--- Input for this task Enclosed Below ---

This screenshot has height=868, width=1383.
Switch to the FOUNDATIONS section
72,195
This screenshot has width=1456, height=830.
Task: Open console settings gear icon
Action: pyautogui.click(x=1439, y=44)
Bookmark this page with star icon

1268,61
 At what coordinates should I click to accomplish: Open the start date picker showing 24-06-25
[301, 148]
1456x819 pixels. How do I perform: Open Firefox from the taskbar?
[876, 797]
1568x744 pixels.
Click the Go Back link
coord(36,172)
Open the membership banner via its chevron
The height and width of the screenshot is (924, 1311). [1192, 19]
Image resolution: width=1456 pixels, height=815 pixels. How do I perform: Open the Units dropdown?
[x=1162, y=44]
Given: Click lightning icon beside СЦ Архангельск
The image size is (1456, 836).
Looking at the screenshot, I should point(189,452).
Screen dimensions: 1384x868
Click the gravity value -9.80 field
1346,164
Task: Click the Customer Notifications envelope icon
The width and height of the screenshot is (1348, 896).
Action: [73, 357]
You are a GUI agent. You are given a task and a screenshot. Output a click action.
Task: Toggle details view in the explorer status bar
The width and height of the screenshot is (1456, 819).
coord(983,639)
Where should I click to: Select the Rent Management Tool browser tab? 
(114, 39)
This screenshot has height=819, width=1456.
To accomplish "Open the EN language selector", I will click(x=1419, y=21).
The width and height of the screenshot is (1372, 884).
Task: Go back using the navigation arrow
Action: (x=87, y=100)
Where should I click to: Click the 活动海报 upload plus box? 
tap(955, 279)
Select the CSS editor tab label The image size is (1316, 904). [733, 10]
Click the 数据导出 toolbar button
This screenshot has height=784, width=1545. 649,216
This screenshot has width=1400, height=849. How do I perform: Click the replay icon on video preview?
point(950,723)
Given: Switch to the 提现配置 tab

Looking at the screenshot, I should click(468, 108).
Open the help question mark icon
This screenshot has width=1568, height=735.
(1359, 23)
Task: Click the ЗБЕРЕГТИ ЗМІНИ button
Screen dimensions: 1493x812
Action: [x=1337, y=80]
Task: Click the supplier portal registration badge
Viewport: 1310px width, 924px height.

--- End of Enclosed Input for this task ---

Exercise goal:
In your answer, include only the lines above starting at the line that holds "Select the CSS" and ending at the line that holds "Open the help question mark icon", copied exactly.

Finished exercise:
Select the CSS editor tab label The image size is (1316, 904). [733, 10]
Click the 数据导出 toolbar button
This screenshot has height=784, width=1545. 649,216
This screenshot has width=1400, height=849. How do I perform: Click the replay icon on video preview?
point(950,723)
Given: Switch to the 提现配置 tab

Looking at the screenshot, I should click(468, 108).
Open the help question mark icon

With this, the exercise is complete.